Unfortunately, or rather, fortunately, Tom was there and spoke over her rather infantile approach at making a stand against her brother's oppression. "I think it would be better for everyone involved if Ginevra stayed here over holidays," he said calmly, stepping from the doorway towards Harry and Ron.
Ron spluttered and Hermione was silent, leaving Harry to do the talking. "Why is that, Riddle?" he hissed, reaching for Ginny's arm, but she pulled it away. Harry whirled around to look at Ginny but Riddle was talking again and he spun back, looking slightly confused.
"She's horribly behind on her Potions work," Riddle said with a slight smile. "I wouldn't be surprised if she wasn't failing. Sending her home over Christmas would put her in even graver danger of flunking the class."
Ginny would have protested that that was false – she was doing better in Potions than she ever had before, but she thought better of it. Harry was glaring at Riddle furiously, ignoring her entirely now anyway, and she wasn't sure she wanted to change the situation. "I'm sure you and Snape have long discussions on the matter," he snapped, and Riddle winced visibly. Harry continued. "Being as there's no way for you to know what her marks in Potions are, I think that you should stop lying and get away from us."

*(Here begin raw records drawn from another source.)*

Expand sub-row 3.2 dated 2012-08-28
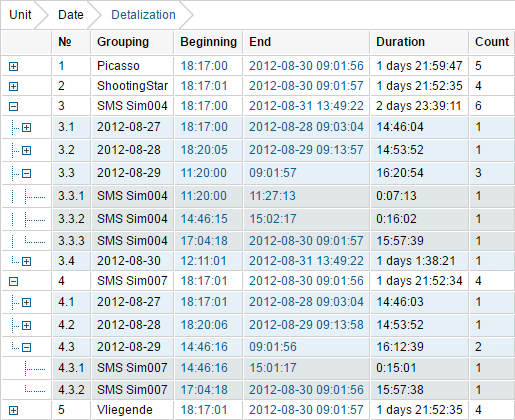515x420 pixels. point(27,150)
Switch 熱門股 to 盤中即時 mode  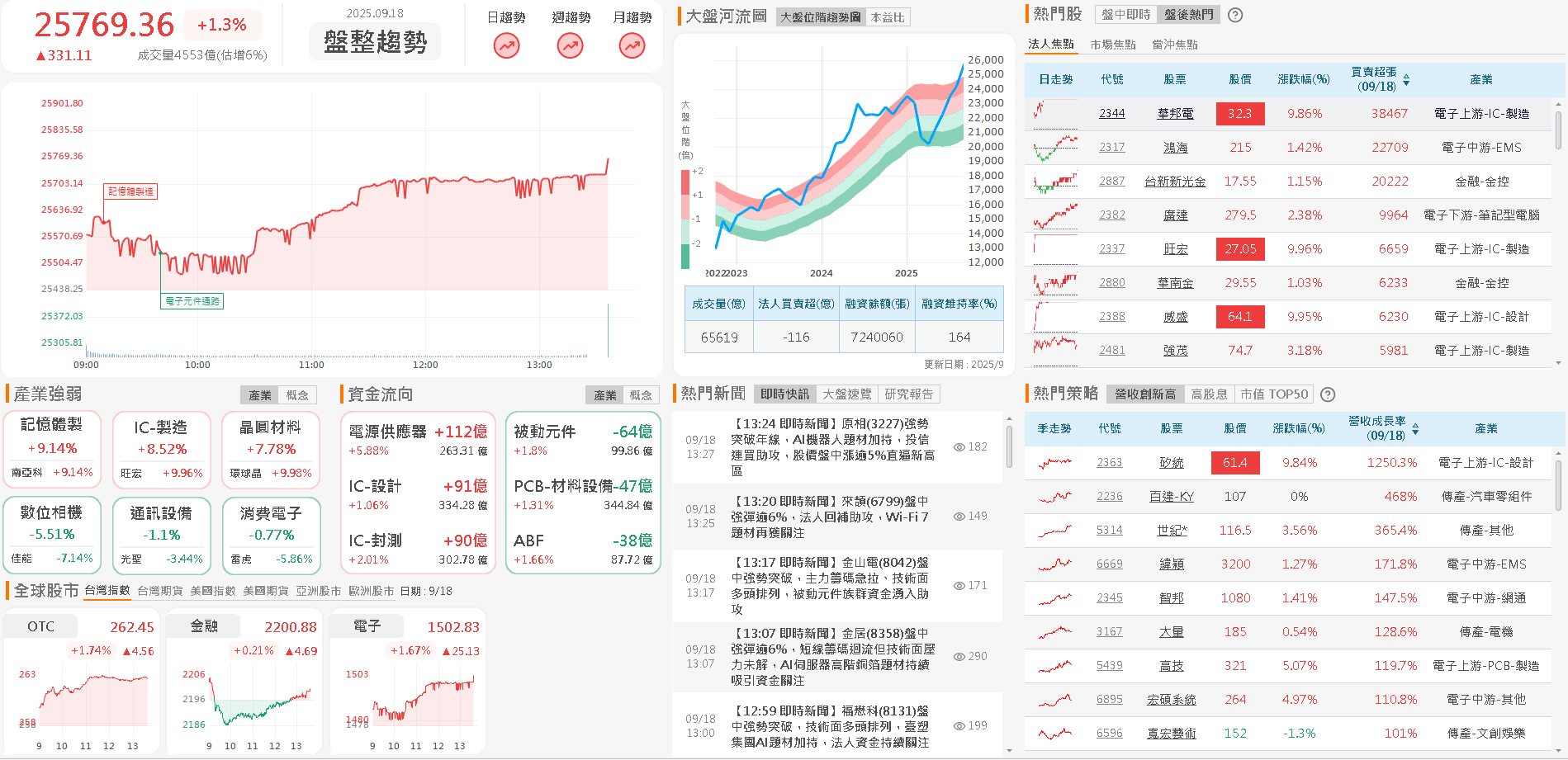[1127, 14]
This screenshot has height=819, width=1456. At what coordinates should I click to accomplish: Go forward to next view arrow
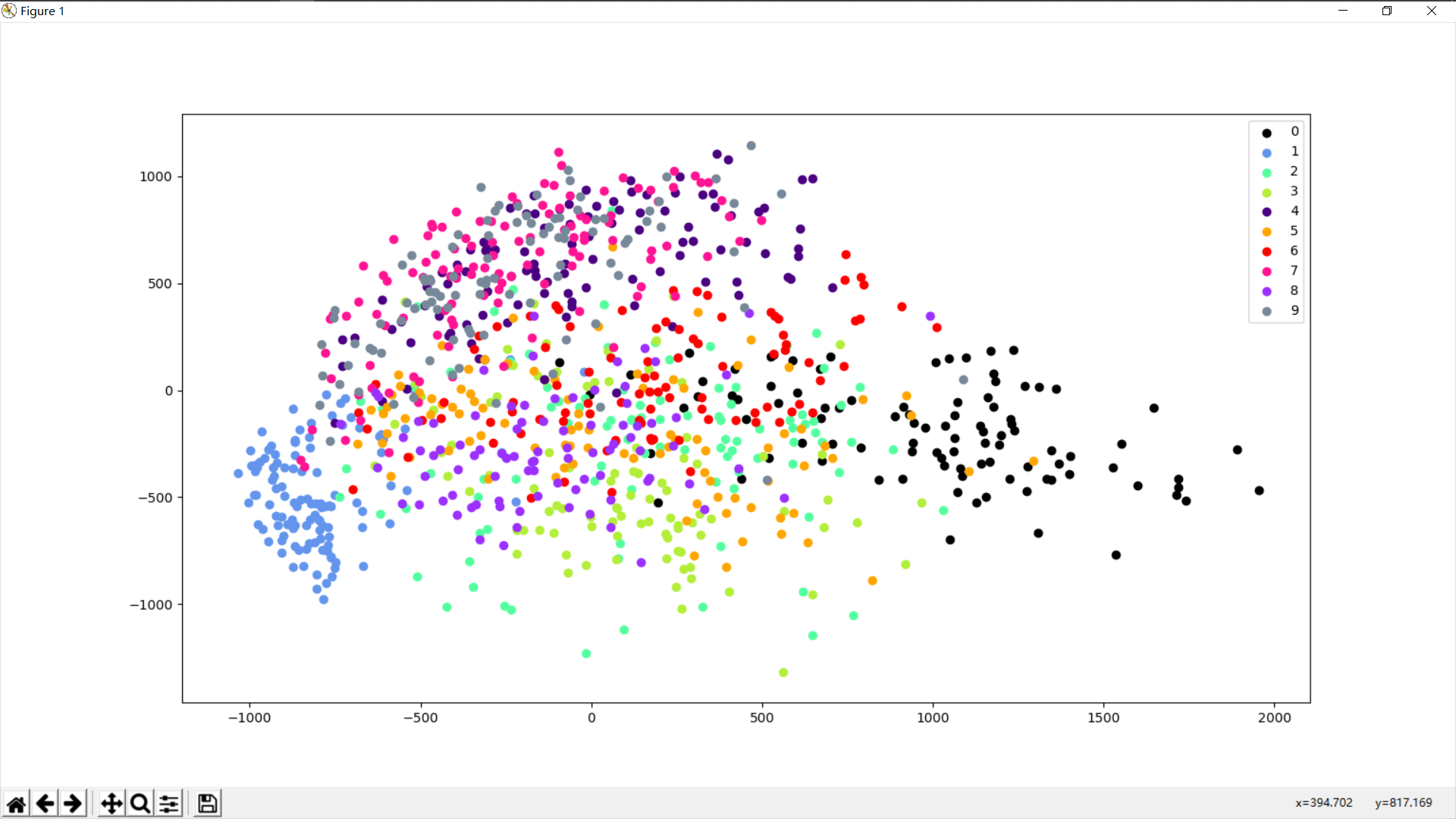tap(73, 803)
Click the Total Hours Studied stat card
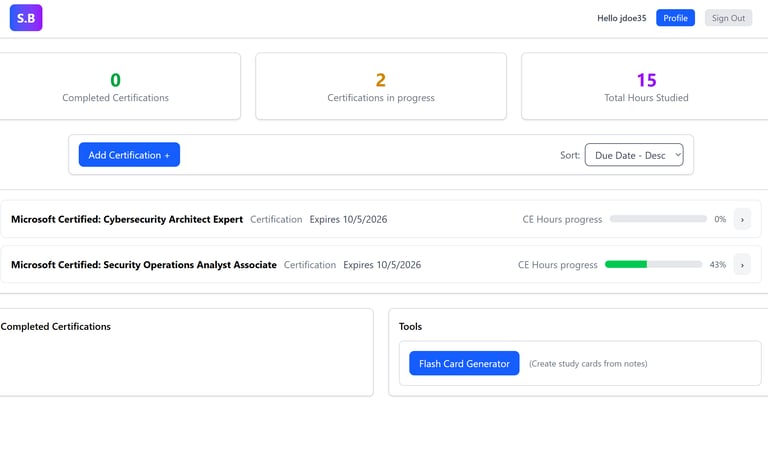The image size is (768, 449). [646, 87]
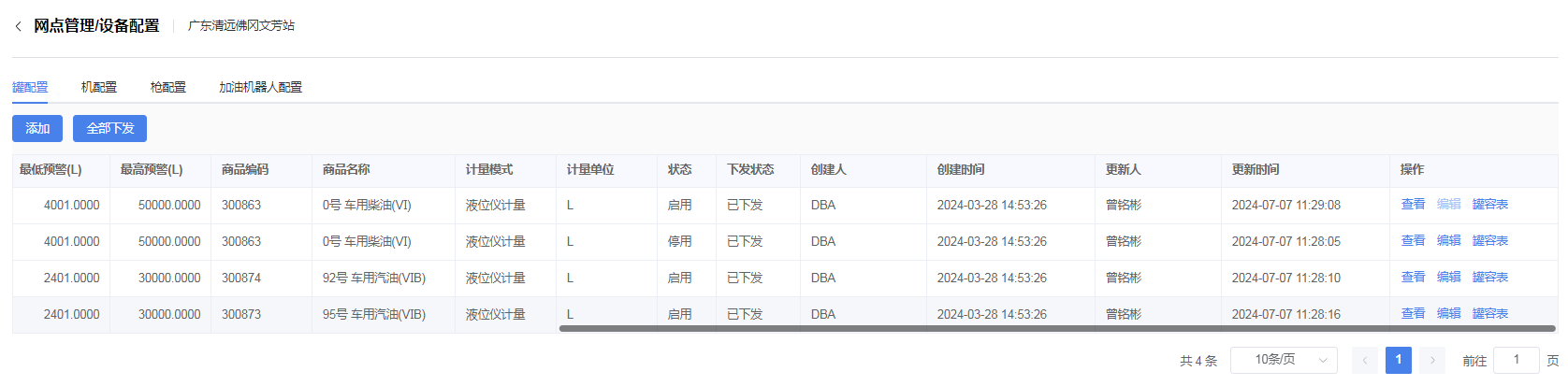The width and height of the screenshot is (1568, 386).
Task: Open the 10条/页 page size dropdown
Action: point(1283,361)
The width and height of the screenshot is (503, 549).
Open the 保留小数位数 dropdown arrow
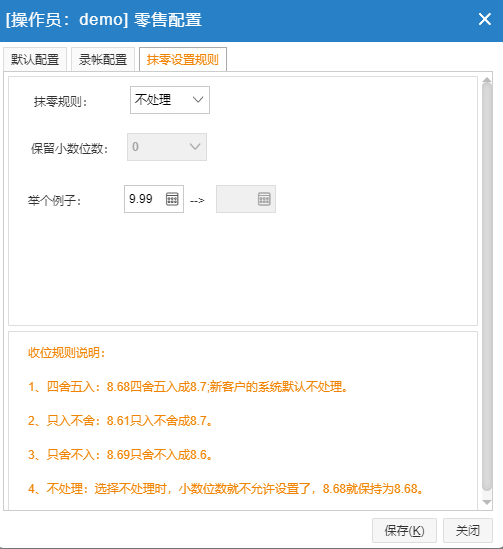tap(195, 147)
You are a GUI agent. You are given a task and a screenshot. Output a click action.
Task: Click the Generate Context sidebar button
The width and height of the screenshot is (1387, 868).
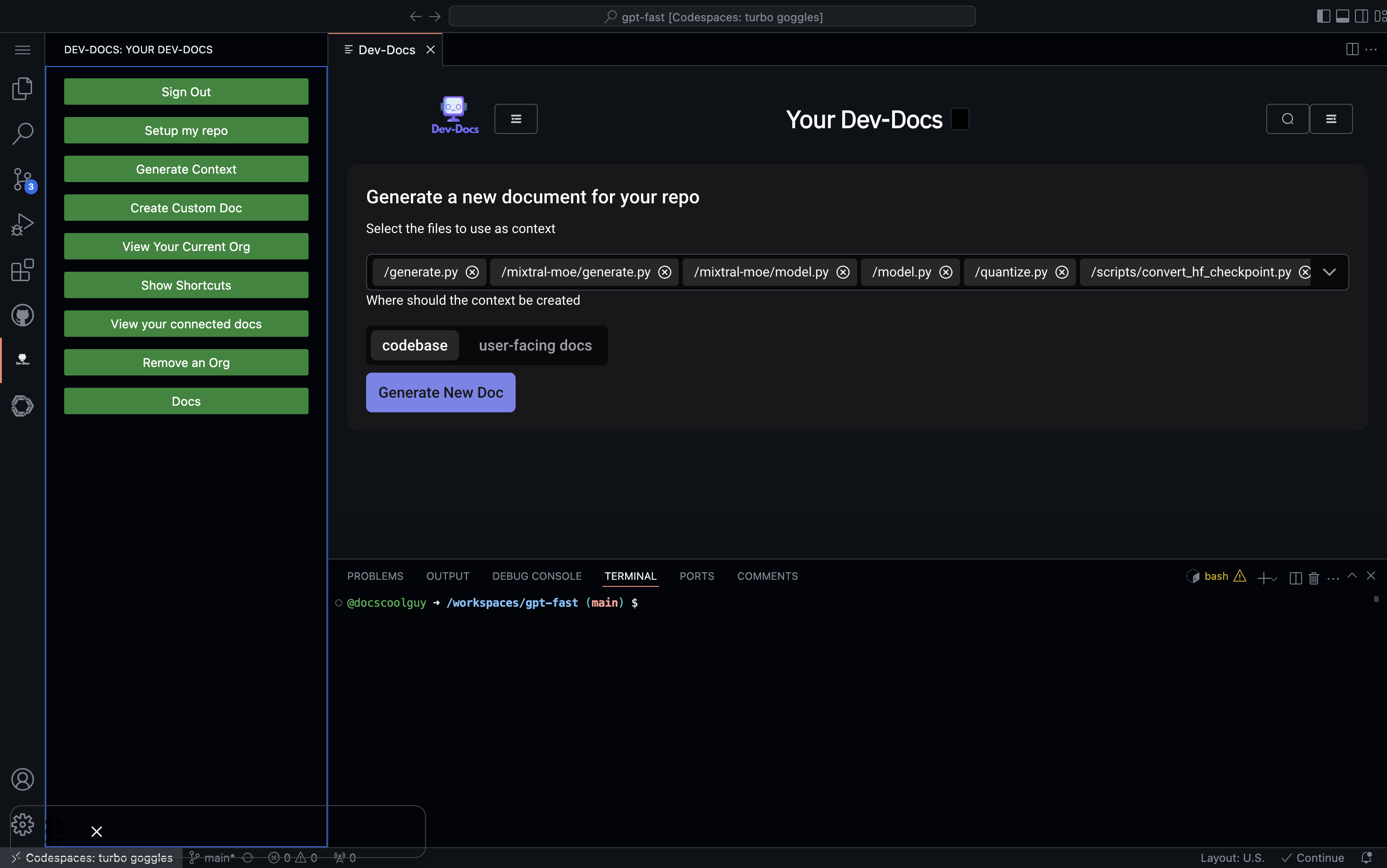[186, 169]
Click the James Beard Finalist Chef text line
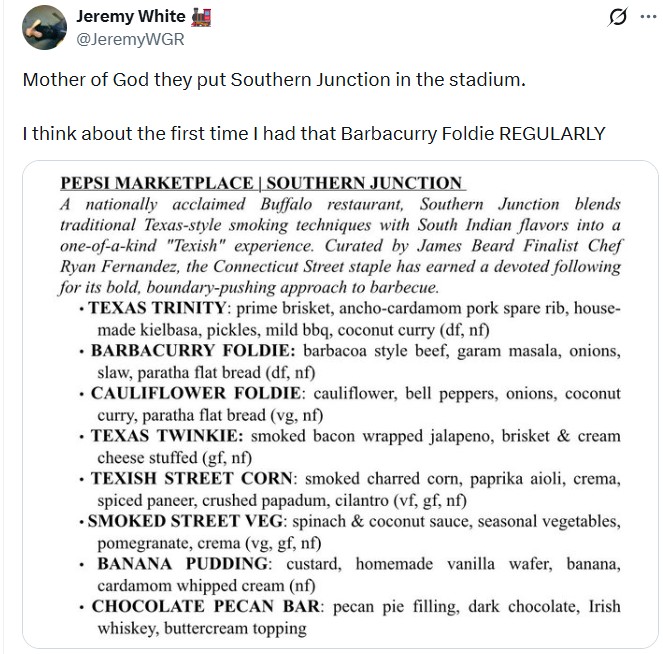Image resolution: width=663 pixels, height=654 pixels. 519,246

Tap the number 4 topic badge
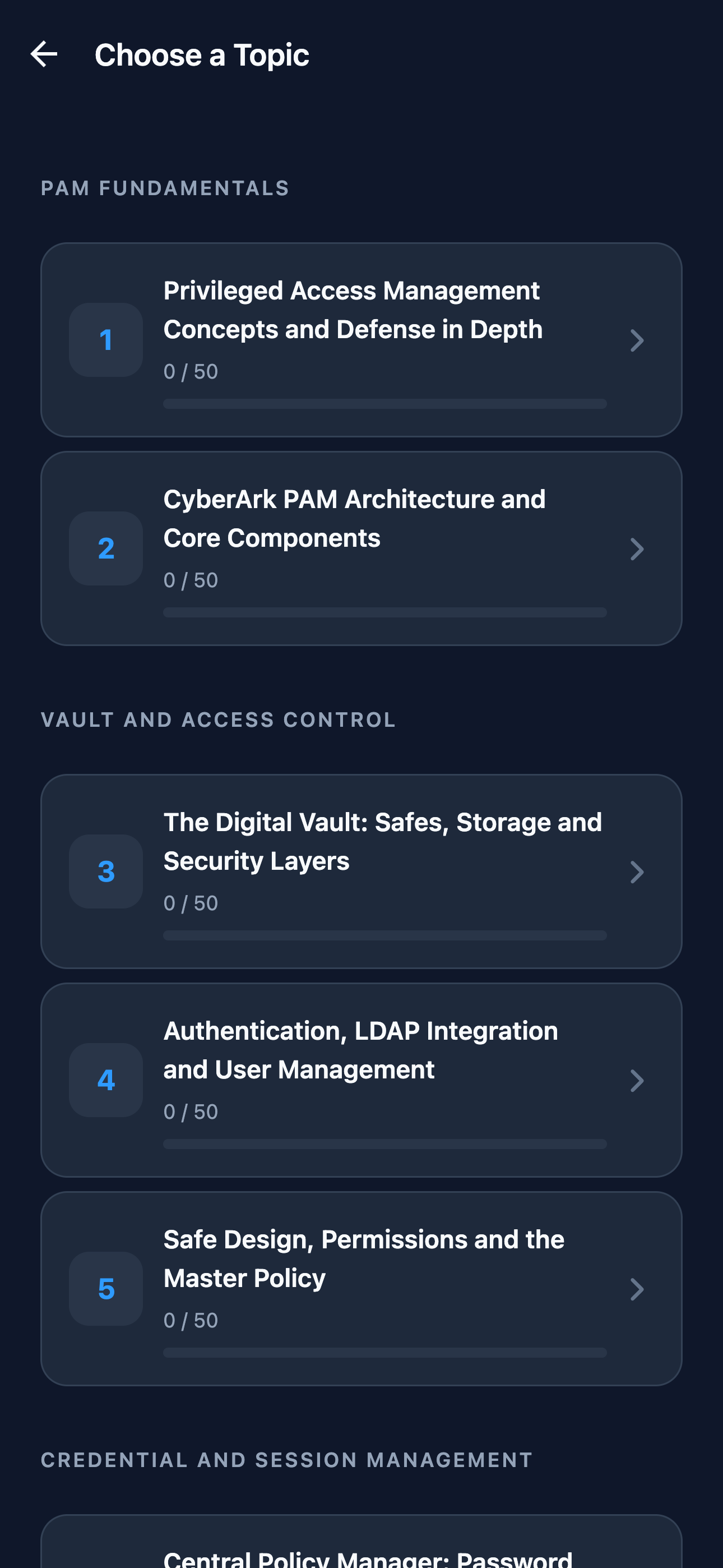coord(106,1081)
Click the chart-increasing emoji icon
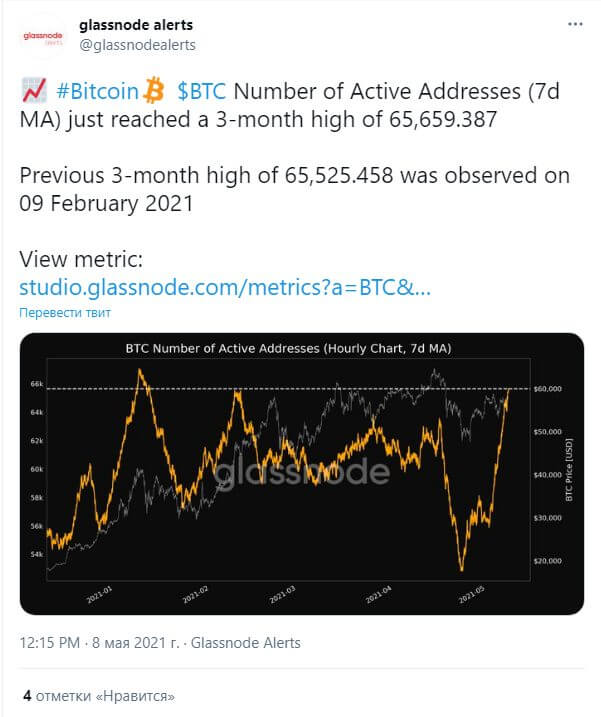 pyautogui.click(x=34, y=90)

Riddle took a step back, shocked, but gave a warning glance to Ginny that stopped her from shouting at Harry. Ron grabbed her wrist again and pulled her towards the doorway again. She pulled and tugged at it and finally said, "He's right, I need to work on my Potions marks," with as much calm as she could muster.
Ron stopped walking and turned back to face her. "Hermione will help you."
"Hermione will be here with you!" Ginny shouted, frustrated, "In case you've forgotten, you're not going home for the Holidays and neither is she, it's just me that mum wants to see. Doesn't it make you feel unloved that she could care less what her youngest son does, while she's so very worried about her only daughter?"
Ron froze in place, dropping Ginny's hand, and she could tell that Riddle was smiling behind her, but she didn't have time to think about it before Harry had swooped in and snatched up her wrist again. "Maybe it's a sign that she thinks Ron is old enough to take care of himself, whereas you are most adamantly not," he hissed, just loud enough for Ron and Ginny to hear, but it echoed in her head as though he had shouted it to fill the entire hall. She was numb with shock – how could Harry say a thing like that? How could Harry betray her like that, be so totally unfeeling and brutal as to say that to her? Her feet moved without intention, just following as Harry led her towards the door.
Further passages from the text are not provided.